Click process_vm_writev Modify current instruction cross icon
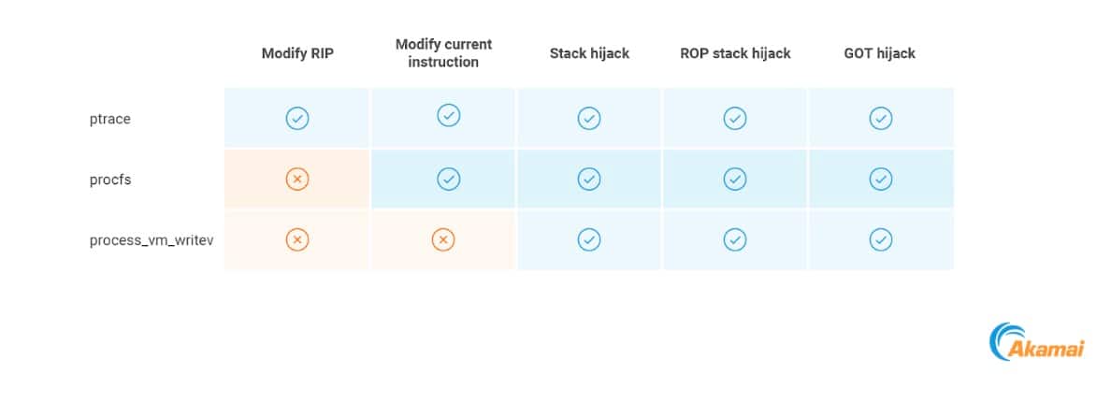 (443, 240)
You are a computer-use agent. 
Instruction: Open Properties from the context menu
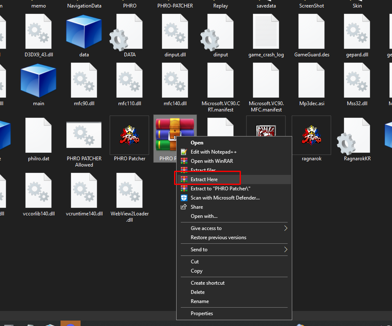202,313
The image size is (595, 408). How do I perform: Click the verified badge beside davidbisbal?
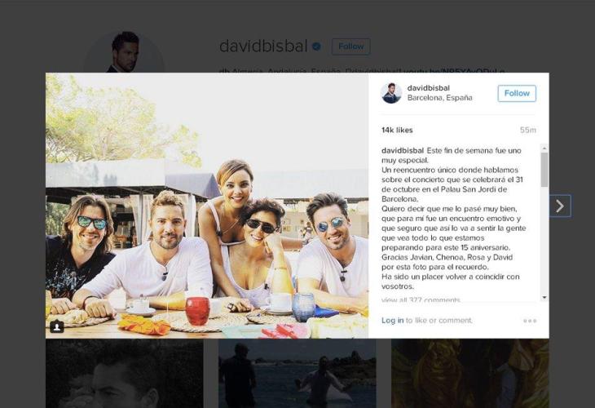[316, 47]
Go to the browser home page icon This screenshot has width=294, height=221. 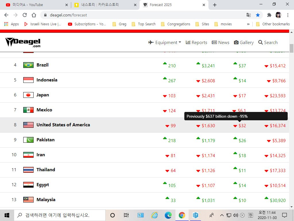(34, 15)
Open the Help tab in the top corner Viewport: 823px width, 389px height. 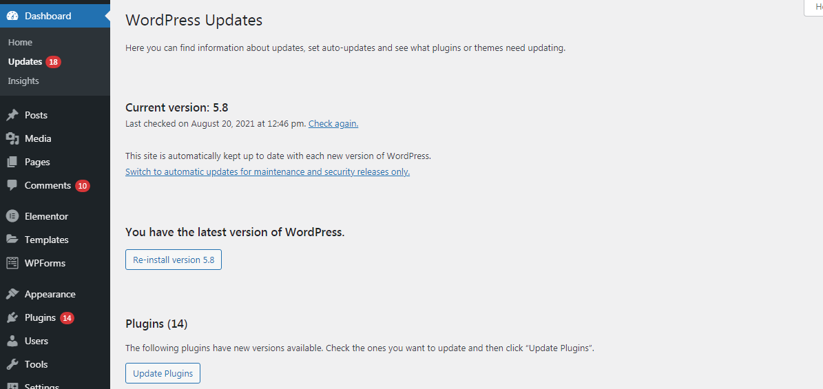pos(815,7)
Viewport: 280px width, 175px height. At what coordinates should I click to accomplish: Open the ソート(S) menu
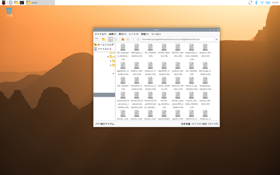tap(133, 34)
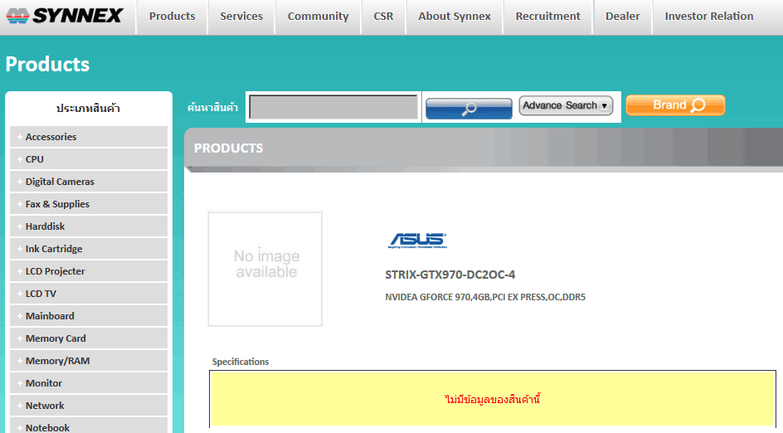Open the Harddisk product category
The height and width of the screenshot is (433, 783).
pyautogui.click(x=45, y=226)
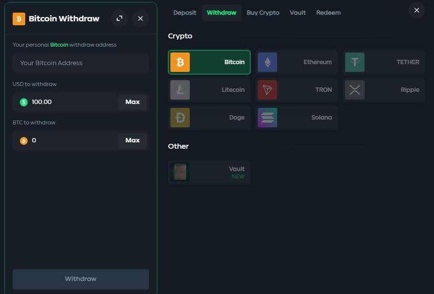The image size is (434, 294).
Task: Select the Bitcoin option under Crypto
Action: tap(209, 62)
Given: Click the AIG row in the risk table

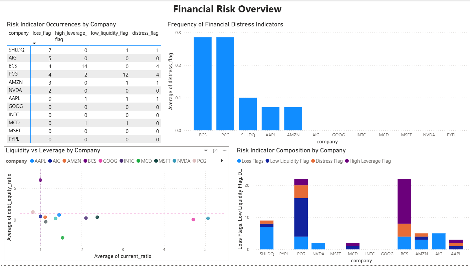Looking at the screenshot, I should [x=19, y=57].
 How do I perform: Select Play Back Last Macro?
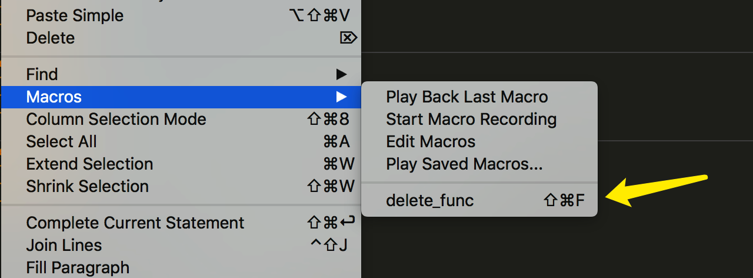[479, 97]
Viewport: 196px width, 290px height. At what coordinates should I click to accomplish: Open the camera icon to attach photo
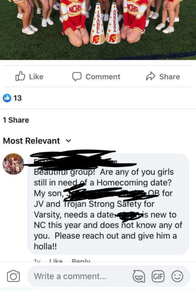point(13,276)
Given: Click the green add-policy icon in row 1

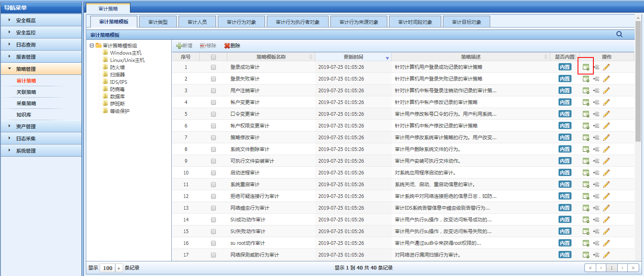Looking at the screenshot, I should tap(586, 67).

####

== ASSIGNMENT ==
Starting from the line that has "Given: Click the AIG row in the risk table" and ending at the last line of the material above, every line should be output exactly; pictures are dropped and nothing else appears.

== SOLUTION FOR THIS PROBLEM ==
Given: Click the AIG row in the risk table

Looking at the screenshot, I should [x=19, y=57].
 How do I perform: Select Play Back Last Macro?
[479, 97]
Viewport: 196px width, 290px height. At what coordinates should I click to accomplish: Open the camera icon to attach photo
point(13,276)
Given: Click the green add-policy icon in row 1

Looking at the screenshot, I should tap(586, 67).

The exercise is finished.